Theologin: Berührungen, Blicke und Gerüche bleiben auf der Strecke

Mann umarmt Baum
©Getty Images/iStockphoto/gidl
Sinnliche Wahrnehmungen, Berührungen, Umarmungen aber auch direkte Blicke vermissen die Menschen in der Pandemie.
Theologin: Berührungen, Blicke und Gerüche bleiben auf der Strecke
Die Theologin Claudia Jahnel über die Bedeutung von Körperlichkeit in Corona-Zeiten
Durch die körperliche Isolation in der Corona-Pandemie fehlt den Menschen Entscheidendes, sagt die Theologin Claudia Jahnel. Es gehe vor allem um sinnliche Wahrnehmungen, sagt die Forscherin, deren Spezialgebiet die interkulturelle Theologie und Körperlichkeit ist.
29.03.2021
epd
epd-Gespräch: Christine Ulrich

So vermisse der Mensch in seinem Bedürfnis nach Berühren und Berührtwerden etwa die Umarmungen, sagte Claudia Jahnel dem Evangelischen Pressedienst: "Jedes Streicheln setzt eine ganze Apotheke frei", sagte die Wissenschaftlerin, die in Erlangen lebt und an der Ruhr-Universität Bochum den bundesweit einzigen Lehrstuhl für Interkulturelle Theologie und Körperlichkeit innehat.

Auch das Sehen komme beim digitalen Arbeiten und Lernen zu kurz: Bei Videokonferenzen etwa sei technisch kein Blickkontakt zwischen den Teilnehmenden möglich.

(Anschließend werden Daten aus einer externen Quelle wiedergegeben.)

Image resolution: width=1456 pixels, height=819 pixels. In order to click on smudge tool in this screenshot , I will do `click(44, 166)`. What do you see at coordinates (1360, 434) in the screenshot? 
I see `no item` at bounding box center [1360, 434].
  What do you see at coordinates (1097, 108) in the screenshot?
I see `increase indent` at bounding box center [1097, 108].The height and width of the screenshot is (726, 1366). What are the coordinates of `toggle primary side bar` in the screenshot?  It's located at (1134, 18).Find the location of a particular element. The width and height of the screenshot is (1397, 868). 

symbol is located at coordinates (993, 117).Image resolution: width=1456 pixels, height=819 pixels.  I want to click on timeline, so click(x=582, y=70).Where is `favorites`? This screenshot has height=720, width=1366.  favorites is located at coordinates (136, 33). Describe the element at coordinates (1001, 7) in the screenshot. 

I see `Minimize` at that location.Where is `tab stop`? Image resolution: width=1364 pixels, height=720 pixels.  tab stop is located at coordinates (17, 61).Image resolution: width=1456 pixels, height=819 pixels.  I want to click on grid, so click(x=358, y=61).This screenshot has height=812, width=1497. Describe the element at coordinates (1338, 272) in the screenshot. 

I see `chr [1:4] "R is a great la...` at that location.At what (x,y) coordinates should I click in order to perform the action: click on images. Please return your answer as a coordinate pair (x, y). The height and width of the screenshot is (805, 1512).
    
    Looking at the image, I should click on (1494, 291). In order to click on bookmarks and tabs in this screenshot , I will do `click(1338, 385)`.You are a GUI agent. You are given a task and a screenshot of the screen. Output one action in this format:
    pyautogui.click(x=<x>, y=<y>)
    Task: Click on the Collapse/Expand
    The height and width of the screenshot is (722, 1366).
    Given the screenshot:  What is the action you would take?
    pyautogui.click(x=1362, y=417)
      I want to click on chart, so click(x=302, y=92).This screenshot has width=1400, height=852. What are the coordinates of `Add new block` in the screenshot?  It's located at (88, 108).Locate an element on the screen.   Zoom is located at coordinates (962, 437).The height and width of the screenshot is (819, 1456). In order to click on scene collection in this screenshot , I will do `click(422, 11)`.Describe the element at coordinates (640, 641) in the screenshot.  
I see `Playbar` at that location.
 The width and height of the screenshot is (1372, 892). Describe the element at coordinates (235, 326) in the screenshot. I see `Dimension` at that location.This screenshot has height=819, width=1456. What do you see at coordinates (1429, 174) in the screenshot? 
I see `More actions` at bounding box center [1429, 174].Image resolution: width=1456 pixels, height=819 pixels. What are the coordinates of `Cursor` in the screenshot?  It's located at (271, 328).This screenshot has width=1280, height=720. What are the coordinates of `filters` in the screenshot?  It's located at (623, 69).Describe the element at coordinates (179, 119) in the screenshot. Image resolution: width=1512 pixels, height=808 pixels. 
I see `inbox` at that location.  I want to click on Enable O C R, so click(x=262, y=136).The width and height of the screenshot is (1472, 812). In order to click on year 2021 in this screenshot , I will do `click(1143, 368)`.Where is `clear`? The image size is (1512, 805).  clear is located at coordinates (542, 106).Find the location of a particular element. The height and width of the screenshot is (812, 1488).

Dabei sei dieser so wichtig, sagte Jahnel: "Über ihn gewinnen wir Anerkennung und Bestätigung." Wenn man sich ständig selbst auf dem Bildschirm betrachte, könne das für Entfremdung sorgen. Auch das Riechen fehle für die Weltwahrnehmung, ebenso die Bewegung im Raum.

Körperlicher Ausgleich ist wichtig

"Der Körper besteht nicht nur aus Daten, er braucht Resonanz", sagte die Professorin. Sinnliche Erfahrungen schafften Bewusstsein und machten Gefühle abrufbar. Der ganze Körper sei in Wissensprozesse eingeschlossen, das könne das Digitale "nicht in dieser Fülle abbilden". Im Homeoffice erlebten Menschen bisweilen eine psychische "time-space compression": "Man sitzt immer im gleichen Zimmer und ist gleichzeitig mit der ganzen Welt verbunden." Abends sei man oft über die Maßen erschöpft - die fehlende Bewegung müsse allein der Kopf kompensieren.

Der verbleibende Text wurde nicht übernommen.